She’d ambled through Peter Straub’s Hampstead, H. P. Lovecraft’s Arkham, Stephen King’s Derry. Imaginary towns, but towns based on real locations, real places.
She’d preferred to slip into the tales of Shirley Jackson rather than go out dancing with her friends, and instead of asking for a quinceañera party she’d managed to persuade her mother to buy her a first edition of Tremblay’s The Vanishing and a cache of other horror novels, which she’d spotted in a dusty used bookshop on Donceles among a slew of old, forgotten titles.

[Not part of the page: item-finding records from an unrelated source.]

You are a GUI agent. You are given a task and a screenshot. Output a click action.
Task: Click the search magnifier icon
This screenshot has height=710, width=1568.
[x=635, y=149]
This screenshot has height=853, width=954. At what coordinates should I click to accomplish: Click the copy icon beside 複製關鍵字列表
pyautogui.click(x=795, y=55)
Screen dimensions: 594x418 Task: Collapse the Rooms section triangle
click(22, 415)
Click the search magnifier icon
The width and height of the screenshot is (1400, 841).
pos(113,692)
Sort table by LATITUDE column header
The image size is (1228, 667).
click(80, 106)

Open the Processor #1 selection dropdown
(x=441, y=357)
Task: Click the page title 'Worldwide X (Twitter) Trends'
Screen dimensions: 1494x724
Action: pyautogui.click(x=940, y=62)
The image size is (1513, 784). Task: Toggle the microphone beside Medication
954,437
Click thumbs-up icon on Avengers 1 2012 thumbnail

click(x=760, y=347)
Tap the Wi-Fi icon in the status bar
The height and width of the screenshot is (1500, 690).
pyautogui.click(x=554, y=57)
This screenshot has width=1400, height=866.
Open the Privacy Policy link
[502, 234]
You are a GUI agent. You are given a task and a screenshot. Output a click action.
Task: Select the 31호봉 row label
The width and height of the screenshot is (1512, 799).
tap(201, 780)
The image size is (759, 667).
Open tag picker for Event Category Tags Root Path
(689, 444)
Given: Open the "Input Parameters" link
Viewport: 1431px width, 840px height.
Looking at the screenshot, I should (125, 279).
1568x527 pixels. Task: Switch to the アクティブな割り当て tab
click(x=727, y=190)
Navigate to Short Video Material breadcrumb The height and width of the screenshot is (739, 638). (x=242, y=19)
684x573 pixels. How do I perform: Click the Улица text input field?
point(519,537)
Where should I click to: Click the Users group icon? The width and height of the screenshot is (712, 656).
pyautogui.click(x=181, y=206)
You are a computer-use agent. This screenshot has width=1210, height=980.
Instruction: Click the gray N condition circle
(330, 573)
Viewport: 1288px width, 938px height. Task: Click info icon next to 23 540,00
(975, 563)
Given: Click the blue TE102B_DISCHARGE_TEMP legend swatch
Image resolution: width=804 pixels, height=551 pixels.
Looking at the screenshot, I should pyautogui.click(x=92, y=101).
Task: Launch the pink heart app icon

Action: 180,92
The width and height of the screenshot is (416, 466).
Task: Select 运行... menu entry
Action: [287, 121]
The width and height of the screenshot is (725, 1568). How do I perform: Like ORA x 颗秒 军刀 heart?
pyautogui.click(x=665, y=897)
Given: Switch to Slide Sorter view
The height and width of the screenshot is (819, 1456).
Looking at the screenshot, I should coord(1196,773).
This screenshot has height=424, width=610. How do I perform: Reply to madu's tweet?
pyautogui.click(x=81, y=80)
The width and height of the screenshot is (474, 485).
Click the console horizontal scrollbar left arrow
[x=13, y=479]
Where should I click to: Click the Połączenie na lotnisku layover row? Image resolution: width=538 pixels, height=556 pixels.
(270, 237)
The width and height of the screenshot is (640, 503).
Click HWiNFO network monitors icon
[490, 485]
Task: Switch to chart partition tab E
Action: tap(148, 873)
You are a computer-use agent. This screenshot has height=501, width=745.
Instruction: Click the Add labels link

Briar’s Commons, which the students called the Witch’s Thicket because a witch had supposedly lived there in the time of the Salem trials. Or else the Devil dwelled under a tree. The stories contradicted one another as all good oral narratives must.
As for the Devil, he seemed to live everywhere in New England. There was a Devil’s Rock and a Devil’s Footprint and a Devil’s Pulpit.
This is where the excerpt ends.